Fraksi PDI Perjuangan DPRD Kota Balikpapan secara tegas menolak usulan Perusda Teluk Balikpapan terkait usulan penyertaan modal untuk pembangunan dan pengelolaan jembatan Teluk Balikpapan sebesar Rp105 Milliar atau 22 persen dari nilai keseluruan pembangunan jembatan Rp6 Trilliun.

Ketua Fraksi PDIP DPRD Balikpapan, Budiono, Selasa 12 April 2016 menjelaskan penolakan dilakukan karena hingga saat ini Perusda atau pemerintah kota Balikpapan belum pernah menyampaikan penjelasan tentang pembangunan jembatan teluk Balikpapan.

Selain itu, pada pembahasan awal hanya membutuhkan Rp1 Milliar untuk studi kelayakan (FS) pembangunan jembatan.

“Mereka (Pemkot atau Perusda) belum pernah ekspose rencana pembangunan dan pengelolaan jembatan tiba tiba mereka datang minta penyertaan modal. Jumlahnya tidak tanggung tanggung Rp105 Milliar. Makanya kami tolak,”tegasnya kepada klikbalikpapan.co

Untuk diketahui, Perusda Teluk Balikpapan merupakan perusahaan konsorsium yang terdiri dari Pemkot Balikpapan, Pemkab PPU, PT Waskita, dan Perusda Kaltim.

Perusda tersebut akan bertangungjawab terhadap pembangunan dan pengelolaan jembatan Teluk Balikpapan yang menghubungkan Balikpapan dengan Penajam Paser Utara (PPU) tepatnya di Nipah-Nipah (PPU) dan Melawai (Balikpapan).

Budiono mengatakan penjelasan pembangunan sangat diperlukan untuk mengetahui timbal balik yang akan diperoleh Balikpapan dari pembangunan jembatan tersebut, mulai dari lokasi (titik) pembangunan hingga kontribusi terhadap PAD Balikpapan.

“Ini kan uang rakyat, kita mau tahu seperti apa perhitungan mereka. Apakah pembangunan ini juga memberikan dampak yang besar kepada warga Balikpapan. Ini yang perlu dijelaskan oleh teman teman Perusda Teluk Balikpapan. Sebab selama ini kami hanya dengar sepintas saja kalau titiknya di Melawai,”ujarnya.

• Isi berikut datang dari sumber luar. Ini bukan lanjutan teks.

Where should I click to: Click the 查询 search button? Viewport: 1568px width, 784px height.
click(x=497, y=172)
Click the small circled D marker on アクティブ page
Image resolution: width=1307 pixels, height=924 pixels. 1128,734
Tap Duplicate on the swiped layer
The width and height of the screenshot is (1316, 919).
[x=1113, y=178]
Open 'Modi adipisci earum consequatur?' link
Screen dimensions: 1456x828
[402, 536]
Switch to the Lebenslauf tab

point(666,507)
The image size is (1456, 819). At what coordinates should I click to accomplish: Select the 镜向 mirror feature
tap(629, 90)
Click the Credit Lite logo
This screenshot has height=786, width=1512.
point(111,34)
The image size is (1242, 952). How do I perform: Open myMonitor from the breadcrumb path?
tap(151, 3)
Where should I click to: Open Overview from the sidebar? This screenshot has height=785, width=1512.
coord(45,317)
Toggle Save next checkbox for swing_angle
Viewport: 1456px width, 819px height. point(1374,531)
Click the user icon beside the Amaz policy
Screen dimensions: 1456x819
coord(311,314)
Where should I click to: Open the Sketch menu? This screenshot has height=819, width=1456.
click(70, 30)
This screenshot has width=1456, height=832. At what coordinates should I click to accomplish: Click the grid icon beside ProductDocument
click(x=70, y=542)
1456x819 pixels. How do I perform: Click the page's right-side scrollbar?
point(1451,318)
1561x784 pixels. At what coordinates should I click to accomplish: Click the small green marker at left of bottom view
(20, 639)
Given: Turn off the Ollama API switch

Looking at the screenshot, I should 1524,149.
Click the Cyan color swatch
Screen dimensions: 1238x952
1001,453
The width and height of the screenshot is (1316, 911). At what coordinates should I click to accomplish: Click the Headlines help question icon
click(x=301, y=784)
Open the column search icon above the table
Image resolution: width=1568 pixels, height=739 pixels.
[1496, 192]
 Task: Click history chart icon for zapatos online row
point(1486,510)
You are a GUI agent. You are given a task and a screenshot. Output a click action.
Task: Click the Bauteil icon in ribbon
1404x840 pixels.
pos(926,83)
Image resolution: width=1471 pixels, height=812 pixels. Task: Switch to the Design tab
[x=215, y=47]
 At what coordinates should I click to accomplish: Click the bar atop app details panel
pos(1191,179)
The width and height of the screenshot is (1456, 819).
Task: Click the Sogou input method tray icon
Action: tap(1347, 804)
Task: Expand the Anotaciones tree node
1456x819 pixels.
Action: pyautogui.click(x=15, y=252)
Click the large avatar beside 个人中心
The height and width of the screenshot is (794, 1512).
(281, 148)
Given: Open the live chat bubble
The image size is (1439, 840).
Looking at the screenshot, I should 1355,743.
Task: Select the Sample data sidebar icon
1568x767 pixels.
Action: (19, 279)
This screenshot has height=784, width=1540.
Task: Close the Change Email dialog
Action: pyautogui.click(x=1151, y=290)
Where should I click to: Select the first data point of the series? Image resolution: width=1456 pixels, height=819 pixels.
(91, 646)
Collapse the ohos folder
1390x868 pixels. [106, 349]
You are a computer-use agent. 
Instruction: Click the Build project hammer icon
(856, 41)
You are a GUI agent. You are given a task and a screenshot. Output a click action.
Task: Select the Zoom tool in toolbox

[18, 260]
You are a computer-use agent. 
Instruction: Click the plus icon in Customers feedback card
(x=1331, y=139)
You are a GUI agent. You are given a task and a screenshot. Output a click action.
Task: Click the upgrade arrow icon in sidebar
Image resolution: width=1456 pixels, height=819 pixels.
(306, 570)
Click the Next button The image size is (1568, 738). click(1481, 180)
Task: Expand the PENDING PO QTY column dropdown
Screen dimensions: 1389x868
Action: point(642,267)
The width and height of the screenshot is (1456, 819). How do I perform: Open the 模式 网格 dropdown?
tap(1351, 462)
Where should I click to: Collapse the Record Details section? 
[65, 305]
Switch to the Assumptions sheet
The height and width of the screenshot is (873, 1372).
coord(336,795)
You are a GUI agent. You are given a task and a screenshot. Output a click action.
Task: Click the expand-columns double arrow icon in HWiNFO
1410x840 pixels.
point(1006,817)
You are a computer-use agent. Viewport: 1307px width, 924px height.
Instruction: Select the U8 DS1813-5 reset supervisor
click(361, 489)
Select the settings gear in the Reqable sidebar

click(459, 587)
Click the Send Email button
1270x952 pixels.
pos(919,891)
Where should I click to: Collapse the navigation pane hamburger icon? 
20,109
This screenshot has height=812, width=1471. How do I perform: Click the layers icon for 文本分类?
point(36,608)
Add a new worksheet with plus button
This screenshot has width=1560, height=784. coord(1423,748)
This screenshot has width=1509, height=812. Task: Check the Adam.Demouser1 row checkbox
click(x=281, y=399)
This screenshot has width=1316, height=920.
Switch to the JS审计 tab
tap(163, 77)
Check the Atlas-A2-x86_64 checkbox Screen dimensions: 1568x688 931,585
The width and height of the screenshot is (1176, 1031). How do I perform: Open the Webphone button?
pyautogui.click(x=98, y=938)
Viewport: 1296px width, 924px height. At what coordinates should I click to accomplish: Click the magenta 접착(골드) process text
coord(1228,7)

Budi menambahkan, jika titik pembangunan dilakukan di Melawai, fraksi PDI P tetap menolak karena hanya menambah kemacetan di kawasan tersebut.

Selain fraksi PDIP, sejumlah fraksi lainnya juga menolak permintaan Perusda Teluk Balikpapan, yakni Golkar, Hanura, PKS, dan fraksi Gabungan Nasdem dan PPP.